TASK TO CARRY OUT: Can you convert the listing below into a JSON list of strings, with one string per line and blank lines left out?

RECORDS SUPPLIED:
----

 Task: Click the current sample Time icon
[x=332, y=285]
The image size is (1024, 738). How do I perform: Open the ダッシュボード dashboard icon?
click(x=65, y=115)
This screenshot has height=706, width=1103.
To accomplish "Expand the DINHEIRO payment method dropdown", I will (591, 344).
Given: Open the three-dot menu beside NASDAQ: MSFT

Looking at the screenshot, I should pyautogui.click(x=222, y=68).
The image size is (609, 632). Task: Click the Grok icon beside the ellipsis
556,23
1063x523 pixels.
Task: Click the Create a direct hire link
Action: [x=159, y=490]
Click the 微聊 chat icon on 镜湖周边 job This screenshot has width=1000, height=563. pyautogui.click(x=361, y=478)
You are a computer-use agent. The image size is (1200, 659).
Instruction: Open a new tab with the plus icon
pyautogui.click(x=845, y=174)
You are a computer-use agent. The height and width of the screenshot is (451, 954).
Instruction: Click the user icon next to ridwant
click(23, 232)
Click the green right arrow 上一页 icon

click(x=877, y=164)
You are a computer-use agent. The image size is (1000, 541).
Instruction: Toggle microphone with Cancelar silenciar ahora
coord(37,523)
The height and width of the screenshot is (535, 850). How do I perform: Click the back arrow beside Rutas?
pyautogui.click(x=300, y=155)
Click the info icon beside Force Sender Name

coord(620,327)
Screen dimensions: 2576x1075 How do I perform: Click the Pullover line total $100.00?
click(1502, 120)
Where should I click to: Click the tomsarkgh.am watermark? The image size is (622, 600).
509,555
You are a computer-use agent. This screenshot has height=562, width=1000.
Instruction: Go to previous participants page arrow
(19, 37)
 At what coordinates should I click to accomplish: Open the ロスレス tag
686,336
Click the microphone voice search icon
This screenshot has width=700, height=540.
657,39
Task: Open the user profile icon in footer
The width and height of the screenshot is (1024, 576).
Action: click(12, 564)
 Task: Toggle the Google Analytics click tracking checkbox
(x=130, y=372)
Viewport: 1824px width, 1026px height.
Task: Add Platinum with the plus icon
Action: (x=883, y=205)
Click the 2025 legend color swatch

----

FINAL RESULT:
[
  " Task: Click the current sample Time icon",
  "[x=332, y=285]",
  "The image size is (1024, 738). How do I perform: Open the ダッシュボード dashboard icon?",
  "click(x=65, y=115)",
  "This screenshot has height=706, width=1103.",
  "To accomplish \"Expand the DINHEIRO payment method dropdown\", I will (591, 344).",
  "Given: Open the three-dot menu beside NASDAQ: MSFT",
  "Looking at the screenshot, I should pyautogui.click(x=222, y=68).",
  "The image size is (609, 632). Task: Click the Grok icon beside the ellipsis",
  "556,23",
  "1063x523 pixels.",
  "Task: Click the Create a direct hire link",
  "Action: [x=159, y=490]",
  "Click the 微聊 chat icon on 镜湖周边 job This screenshot has width=1000, height=563. pyautogui.click(x=361, y=478)",
  "You are a computer-use agent. The image size is (1200, 659).",
  "Instruction: Open a new tab with the plus icon",
  "pyautogui.click(x=845, y=174)",
  "You are a computer-use agent. The height and width of the screenshot is (451, 954).",
  "Instruction: Click the user icon next to ridwant",
  "click(23, 232)",
  "Click the green right arrow 上一页 icon",
  "click(x=877, y=164)",
  "You are a computer-use agent. The image size is (1000, 541).",
  "Instruction: Toggle microphone with Cancelar silenciar ahora",
  "coord(37,523)",
  "The height and width of the screenshot is (535, 850). How do I perform: Click the back arrow beside Rutas?",
  "pyautogui.click(x=300, y=155)",
  "Click the info icon beside Force Sender Name",
  "coord(620,327)",
  "Screen dimensions: 2576x1075 How do I perform: Click the Pullover line total $100.00?",
  "click(1502, 120)",
  "Where should I click to: Click the tomsarkgh.am watermark? The image size is (622, 600).",
  "509,555",
  "You are a computer-use agent. This screenshot has height=562, width=1000.",
  "Instruction: Go to previous participants page arrow",
  "(19, 37)",
  " At what coordinates should I click to accomplish: Open the ロスレス tag",
  "686,336",
  "Click the microphone voice search icon",
  "This screenshot has width=700, height=540.",
  "657,39",
  "Task: Open the user profile icon in footer",
  "The width and height of the screenshot is (1024, 576).",
  "Action: click(12, 564)",
  " Task: Toggle the Google Analytics click tracking checkbox",
  "(x=130, y=372)",
  "Viewport: 1824px width, 1026px height.",
  "Task: Add Platinum with the plus icon",
  "Action: (x=883, y=205)",
  "Click the 2025 legend color swatch"
]